Getting a Book Ready for the Beta-Readers

The longer I work on something, the more likely it is I’ll drift at some point into a creative doldrums, where I spend days or even weeks,  tweaking this, tweaking that, agonizing over a single phrase, sometimes a single word, writing in circles, rewriting the same scenes over and over and then finally just deleting them.

But if I don’t lose hope, if I keep at it long enough, I generally catch a favourable wind at some point that fills my sails and carries me very quickly – sometimes almost out of control – to the end of a story or chapter. Sometimes the storm of inspiration and enthusiasm dies down suddenly, other times, it carries me right into the next chapter or next project. But one thing it almost inevitably does, is give me an unduly optimistic feeling about what I’ve just written. You’d think Shakespeare himself never penned such a masterpiece!

I generally get over this quickly – usually as soon as I start to reread it. But every once in a while, the work turns out to be almost as good as I think it is. A few tweaks and its ready to send out into the world. Pretty much all of my award nominated stories began that way. I’ve finished a few that weren’t as good as I thought they were. And most of my attempts at novel writing up to this point have ground to a complete halt before I get to a draft polished enough to actually send people.
Which is why I am so damned excited about my Work in Progress.

I just finished test reading Part 1 of Avenging Glory - Book 1 The Human Template, to see if it is ready to send to beta-readers.

This is easily the longest, most ambitious thing I’ve ever written and this is somewhere around the fifth draft. I was delighted that it flowed and held together as well as it did. Where the story started getting complicated, I felt that it had the kind of clarity my work often doesn’t manage to maintain – so that I explained things well enough for readers to follow, without belabouring anything or slowing down the momentum. It’s filled with hooks, with fun and exciting sub-plots, and with fascinating bits of history and philosophy. I hope that the technical bafflegab is convincing and the sex scenes are sexy, well written and that they address some of the key issues of our times in an engaging and non-alienating way.

I’m pretty sure perfection is still a ways off, but damn! I’m awfully proud of what I’ve written so far.
I’m giving myself about a month to finish the beta version for the rest of Book One. I didn’t originally envision it as a stand-alone book, but The Human Template is most definitely its own entity. It’s even a different genre than Book Two– in many ways.

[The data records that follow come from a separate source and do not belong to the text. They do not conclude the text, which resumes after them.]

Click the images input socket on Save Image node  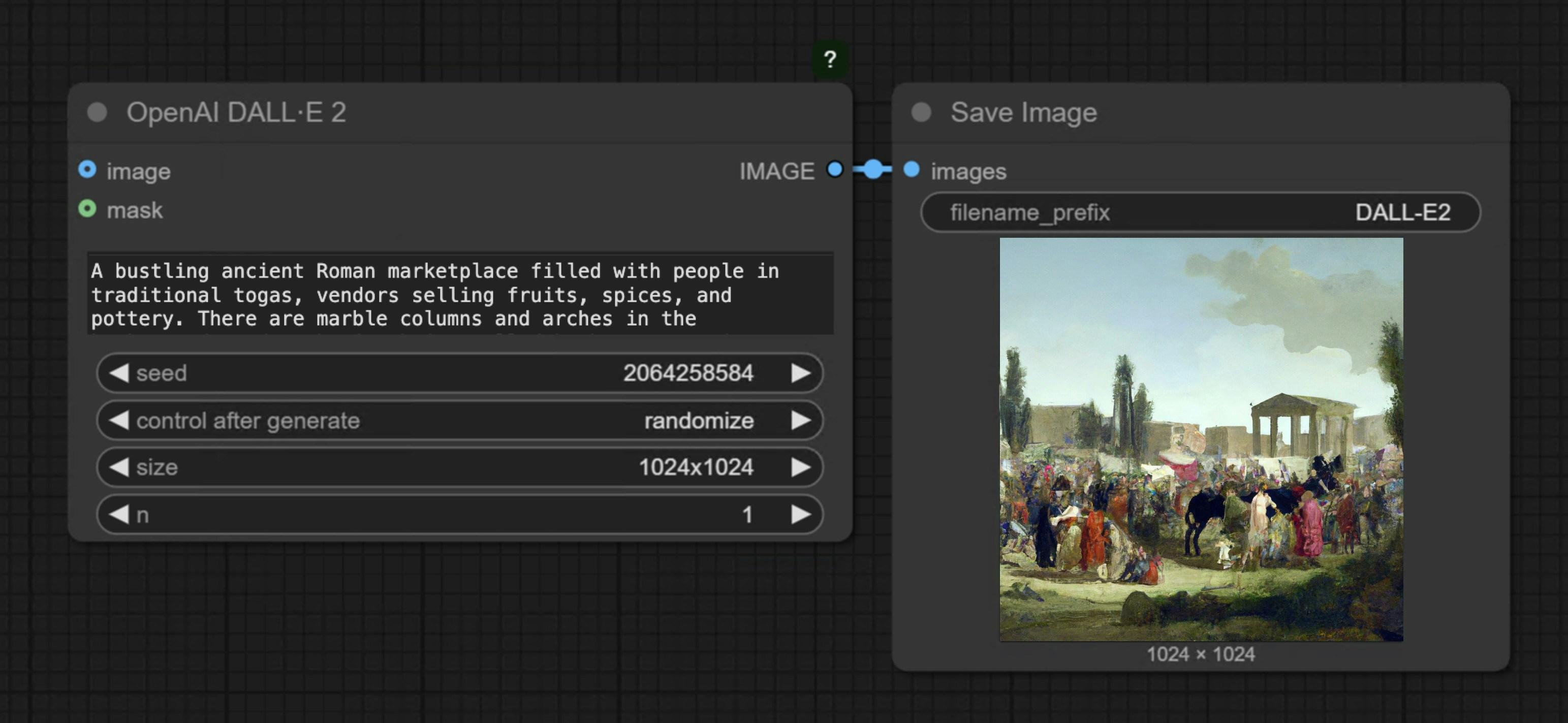[x=910, y=171]
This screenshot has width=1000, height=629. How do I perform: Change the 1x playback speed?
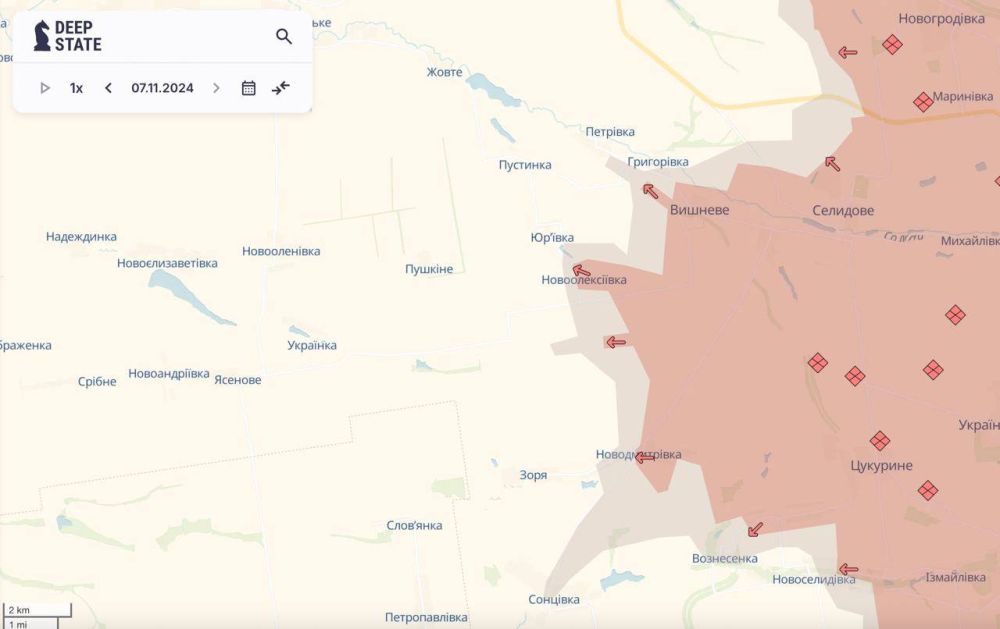click(76, 88)
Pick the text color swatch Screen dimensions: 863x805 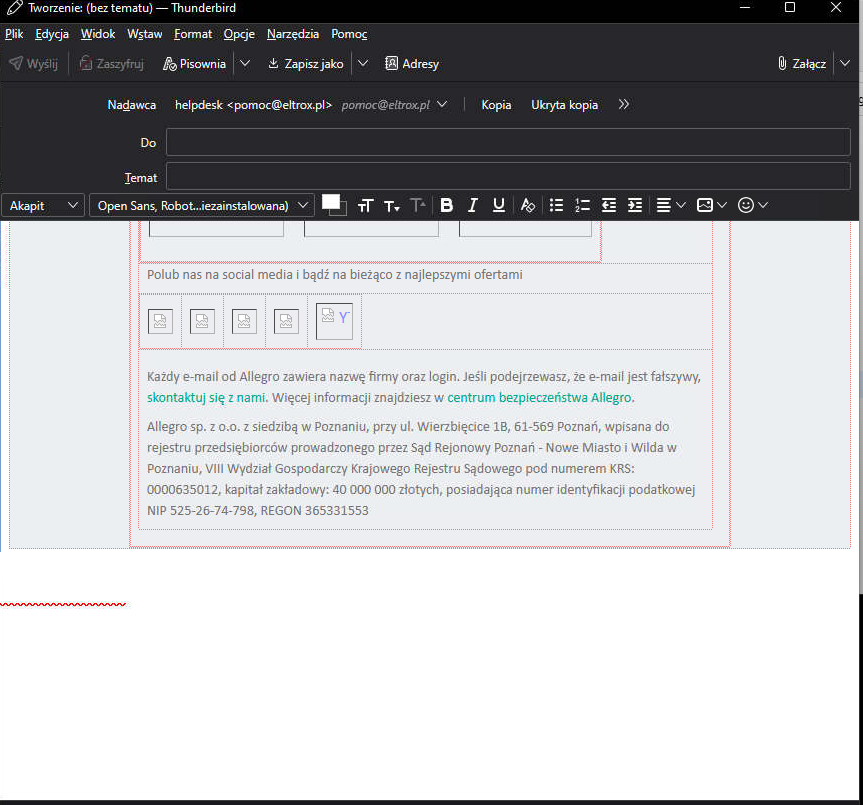click(330, 202)
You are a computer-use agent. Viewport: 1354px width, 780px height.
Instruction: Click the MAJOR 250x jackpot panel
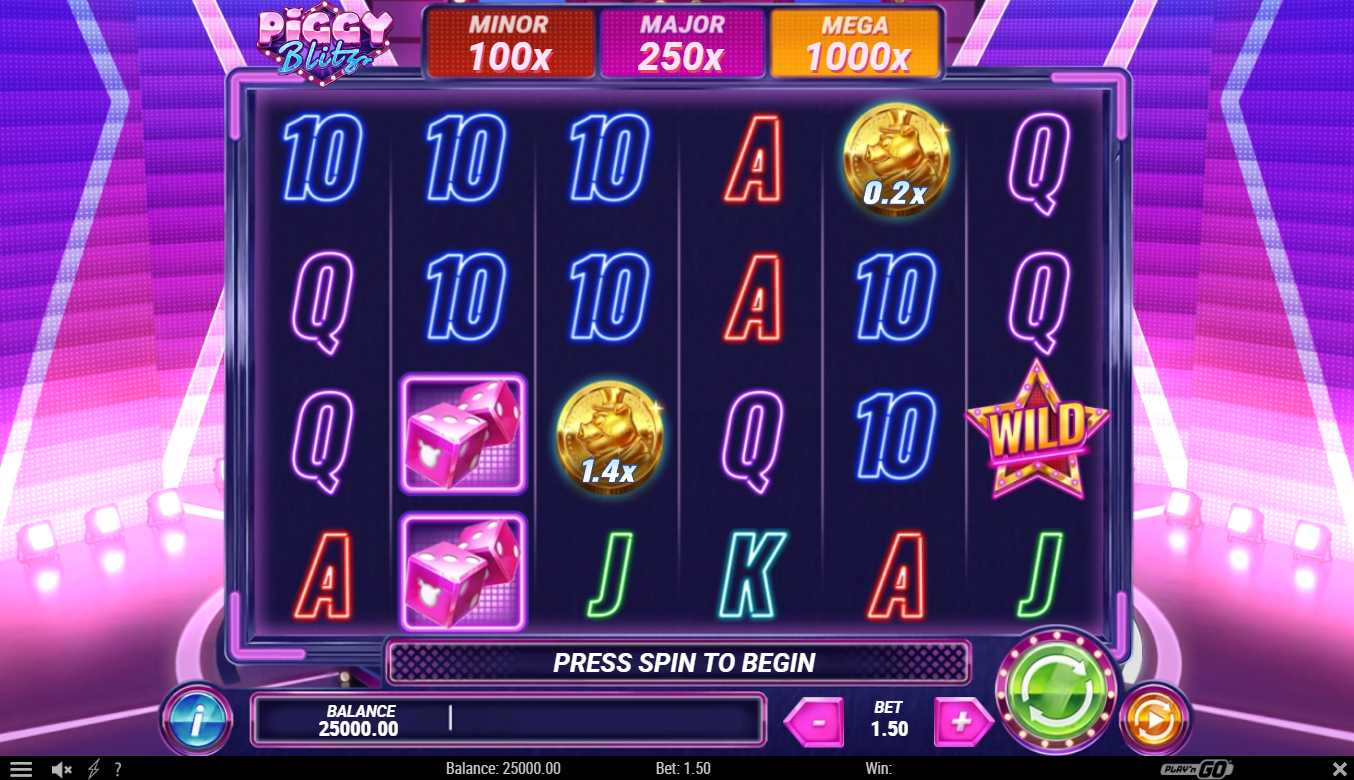(x=682, y=43)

The Human Template is pop-culture, post-apocalyptic science fiction, with a ton of world-building.
Three Goddesses and a Tree (I’m just trying out this title for Book Two of Avenging Glory, and trying to decide if it should be Four Goddesses and a Tree) is a musical, adventure-romance epic with human and non-human characters.

No matter how I slice it, the diptych will be finished soon. No more one year delays while I write the prequel. No more complete restructuring. No more dithering or procrastinating.

It’s been long enough already that half my Beta readers have probably forgotten they agreed to beta read – or have been swamped with other obligations so that they no longer have the time – or have one of a thousand other legitimate excuses. So if anyone is curious, I would be happy to send it to you. Essentially all I ask if that you answer a tiny questionnaire  (one of the options is why you quit reading and didn’t go back – so I even built in a Get Out of Jail Free card if you’re really not enjoying it.).

There are eight questions. One is multiple choice.

1.      Did the opening pull you in and make you want to keep reading?
2.      Which is the weakest and/or strongest section of the book?
3.      At what point did you first glaze over/skip ahead and why? Did it happen more than once? Did it diminish your enjoyment of the book?
4.      Is the BioGrid and how it works:
a)      explained well enough for you to follow the story
b)      over-explained and redundant
c)      Over explained in some places/ways and under explained in others
d)      engaging enough to make you accept whatever you found farfetched?
5.      Did you hit any point that really threw you out of the book? Did you stop reading completely at that point?
6.      Who is your favourite character?
7.      If you paid full price for the book, would you consider it money well spent?

8.      Would you recommend the book to other readers?